#### Work instructions
Repeat all the data that appears below, keeping it exact.

#### Provided data
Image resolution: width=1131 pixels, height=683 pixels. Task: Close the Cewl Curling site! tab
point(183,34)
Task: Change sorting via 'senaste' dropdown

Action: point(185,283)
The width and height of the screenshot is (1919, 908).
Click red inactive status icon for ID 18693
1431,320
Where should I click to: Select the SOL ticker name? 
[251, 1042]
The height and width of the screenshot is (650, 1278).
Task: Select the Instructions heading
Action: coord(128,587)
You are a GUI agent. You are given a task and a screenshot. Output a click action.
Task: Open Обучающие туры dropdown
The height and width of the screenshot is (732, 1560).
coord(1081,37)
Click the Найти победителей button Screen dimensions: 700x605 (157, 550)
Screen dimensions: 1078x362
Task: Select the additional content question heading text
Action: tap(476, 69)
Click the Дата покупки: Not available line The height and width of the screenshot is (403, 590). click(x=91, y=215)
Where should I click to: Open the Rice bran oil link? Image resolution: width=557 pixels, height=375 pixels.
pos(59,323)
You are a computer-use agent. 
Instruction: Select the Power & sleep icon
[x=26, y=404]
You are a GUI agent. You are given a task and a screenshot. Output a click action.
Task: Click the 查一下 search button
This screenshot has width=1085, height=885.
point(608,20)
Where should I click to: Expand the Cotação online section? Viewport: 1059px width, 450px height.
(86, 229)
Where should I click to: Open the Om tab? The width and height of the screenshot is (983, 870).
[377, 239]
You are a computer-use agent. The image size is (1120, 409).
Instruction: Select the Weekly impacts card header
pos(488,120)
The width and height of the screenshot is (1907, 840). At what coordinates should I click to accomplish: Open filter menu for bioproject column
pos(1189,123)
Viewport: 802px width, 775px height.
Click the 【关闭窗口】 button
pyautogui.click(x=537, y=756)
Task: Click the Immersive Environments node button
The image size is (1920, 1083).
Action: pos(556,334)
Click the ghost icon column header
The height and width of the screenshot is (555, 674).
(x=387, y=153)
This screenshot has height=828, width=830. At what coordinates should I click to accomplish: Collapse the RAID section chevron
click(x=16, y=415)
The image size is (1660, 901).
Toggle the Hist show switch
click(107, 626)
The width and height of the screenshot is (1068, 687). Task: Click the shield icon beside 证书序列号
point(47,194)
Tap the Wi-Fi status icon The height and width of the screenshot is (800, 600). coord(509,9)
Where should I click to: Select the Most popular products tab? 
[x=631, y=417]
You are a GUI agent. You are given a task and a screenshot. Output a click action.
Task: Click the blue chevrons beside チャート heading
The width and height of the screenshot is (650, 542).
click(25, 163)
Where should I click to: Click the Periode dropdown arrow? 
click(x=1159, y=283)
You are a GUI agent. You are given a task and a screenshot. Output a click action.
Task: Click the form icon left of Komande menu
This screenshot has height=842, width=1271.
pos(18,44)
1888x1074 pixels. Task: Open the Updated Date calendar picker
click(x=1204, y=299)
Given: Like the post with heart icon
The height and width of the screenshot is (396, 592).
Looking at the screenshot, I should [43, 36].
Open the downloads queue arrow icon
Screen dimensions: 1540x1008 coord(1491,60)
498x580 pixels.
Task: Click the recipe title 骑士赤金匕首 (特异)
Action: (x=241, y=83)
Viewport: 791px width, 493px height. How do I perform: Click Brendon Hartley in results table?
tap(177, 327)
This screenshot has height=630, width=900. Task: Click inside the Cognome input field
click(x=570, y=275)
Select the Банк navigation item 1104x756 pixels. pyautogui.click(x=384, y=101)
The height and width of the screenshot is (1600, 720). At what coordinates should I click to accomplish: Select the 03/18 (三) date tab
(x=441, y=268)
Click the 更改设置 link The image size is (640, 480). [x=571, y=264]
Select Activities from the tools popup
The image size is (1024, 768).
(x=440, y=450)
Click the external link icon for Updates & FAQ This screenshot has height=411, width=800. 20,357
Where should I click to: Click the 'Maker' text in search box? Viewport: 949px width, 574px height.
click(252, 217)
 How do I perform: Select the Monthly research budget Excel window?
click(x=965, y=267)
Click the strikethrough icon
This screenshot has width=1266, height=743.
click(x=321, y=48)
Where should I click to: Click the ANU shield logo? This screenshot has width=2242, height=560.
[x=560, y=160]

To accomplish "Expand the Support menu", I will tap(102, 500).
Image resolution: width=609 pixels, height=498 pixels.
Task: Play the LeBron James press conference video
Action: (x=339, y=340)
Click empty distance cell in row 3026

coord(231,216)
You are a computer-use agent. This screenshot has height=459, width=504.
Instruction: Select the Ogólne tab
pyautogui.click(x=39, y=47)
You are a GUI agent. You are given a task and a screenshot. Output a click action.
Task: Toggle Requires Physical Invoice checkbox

#### Finished task
Image resolution: width=1131 pixels, height=683 pixels. Task: Close the Cewl Curling site! tab
point(183,34)
Task: Change sorting via 'senaste' dropdown

Action: point(185,283)
The width and height of the screenshot is (1919, 908).
Click red inactive status icon for ID 18693
1431,320
Where should I click to: Select the SOL ticker name? 
[251, 1042]
The height and width of the screenshot is (650, 1278).
Task: Select the Instructions heading
Action: coord(128,587)
You are a GUI agent. You are given a task and a screenshot. Output a click action.
Task: Open Обучающие туры dropdown
The height and width of the screenshot is (732, 1560).
coord(1081,37)
Click the Найти победителей button Screen dimensions: 700x605 (157, 550)
Screen dimensions: 1078x362
Task: Select the additional content question heading text
Action: tap(476, 69)
Click the Дата покупки: Not available line The height and width of the screenshot is (403, 590). click(x=91, y=215)
Where should I click to: Open the Rice bran oil link? Image resolution: width=557 pixels, height=375 pixels.
pos(59,323)
You are a computer-use agent. 
Instruction: Select the Power & sleep icon
[x=26, y=404]
You are a GUI agent. You are given a task and a screenshot. Output a click action.
Task: Click the 查一下 search button
This screenshot has width=1085, height=885.
point(608,20)
Where should I click to: Expand the Cotação online section? Viewport: 1059px width, 450px height.
(86, 229)
Where should I click to: Open the Om tab? The width and height of the screenshot is (983, 870).
[377, 239]
You are a computer-use agent. The image size is (1120, 409).
Instruction: Select the Weekly impacts card header
pos(488,120)
The width and height of the screenshot is (1907, 840). At what coordinates should I click to accomplish: Open filter menu for bioproject column
pos(1189,123)
Viewport: 802px width, 775px height.
Click the 【关闭窗口】 button
pyautogui.click(x=537, y=756)
Task: Click the Immersive Environments node button
The image size is (1920, 1083).
Action: pos(556,334)
Click the ghost icon column header
The height and width of the screenshot is (555, 674).
(x=387, y=153)
This screenshot has height=828, width=830. At what coordinates should I click to accomplish: Collapse the RAID section chevron
click(x=16, y=415)
The image size is (1660, 901).
Toggle the Hist show switch
click(107, 626)
The width and height of the screenshot is (1068, 687). Task: Click the shield icon beside 证书序列号
point(47,194)
Tap the Wi-Fi status icon The height and width of the screenshot is (800, 600). coord(509,9)
Where should I click to: Select the Most popular products tab? 
[x=631, y=417]
You are a GUI agent. You are given a task and a screenshot. Output a click action.
Task: Click the blue chevrons beside チャート heading
The width and height of the screenshot is (650, 542).
click(25, 163)
Where should I click to: Click the Periode dropdown arrow? 
click(x=1159, y=283)
You are a GUI agent. You are given a task and a screenshot. Output a click action.
Task: Click the form icon left of Komande menu
This screenshot has height=842, width=1271.
pos(18,44)
1888x1074 pixels. Task: Open the Updated Date calendar picker
click(x=1204, y=299)
Given: Like the post with heart icon
The height and width of the screenshot is (396, 592).
Looking at the screenshot, I should [43, 36].
Open the downloads queue arrow icon
Screen dimensions: 1540x1008 coord(1491,60)
498x580 pixels.
Task: Click the recipe title 骑士赤金匕首 (特异)
Action: (x=241, y=83)
Viewport: 791px width, 493px height. How do I perform: Click Brendon Hartley in results table?
tap(177, 327)
This screenshot has height=630, width=900. Task: Click inside the Cognome input field
click(x=570, y=275)
Select the Банк navigation item 1104x756 pixels. pyautogui.click(x=384, y=101)
The height and width of the screenshot is (1600, 720). At what coordinates should I click to accomplish: Select the 03/18 (三) date tab
(x=441, y=268)
Click the 更改设置 link The image size is (640, 480). [x=571, y=264]
Select Activities from the tools popup
The image size is (1024, 768).
(x=440, y=450)
Click the external link icon for Updates & FAQ This screenshot has height=411, width=800. 20,357
Where should I click to: Click the 'Maker' text in search box? Viewport: 949px width, 574px height.
click(252, 217)
 How do I perform: Select the Monthly research budget Excel window?
click(x=965, y=267)
Click the strikethrough icon
This screenshot has width=1266, height=743.
click(x=321, y=48)
Where should I click to: Click the ANU shield logo? This screenshot has width=2242, height=560.
[x=560, y=160]

To accomplish "Expand the Support menu", I will tap(102, 500).
Image resolution: width=609 pixels, height=498 pixels.
Task: Play the LeBron James press conference video
Action: (x=339, y=340)
Click empty distance cell in row 3026

coord(231,216)
You are a computer-use agent. This screenshot has height=459, width=504.
Instruction: Select the Ogólne tab
pyautogui.click(x=39, y=47)
You are a GUI agent. You are given a task and a screenshot. Output a click action.
Task: Toggle Requires Physical Invoice checkbox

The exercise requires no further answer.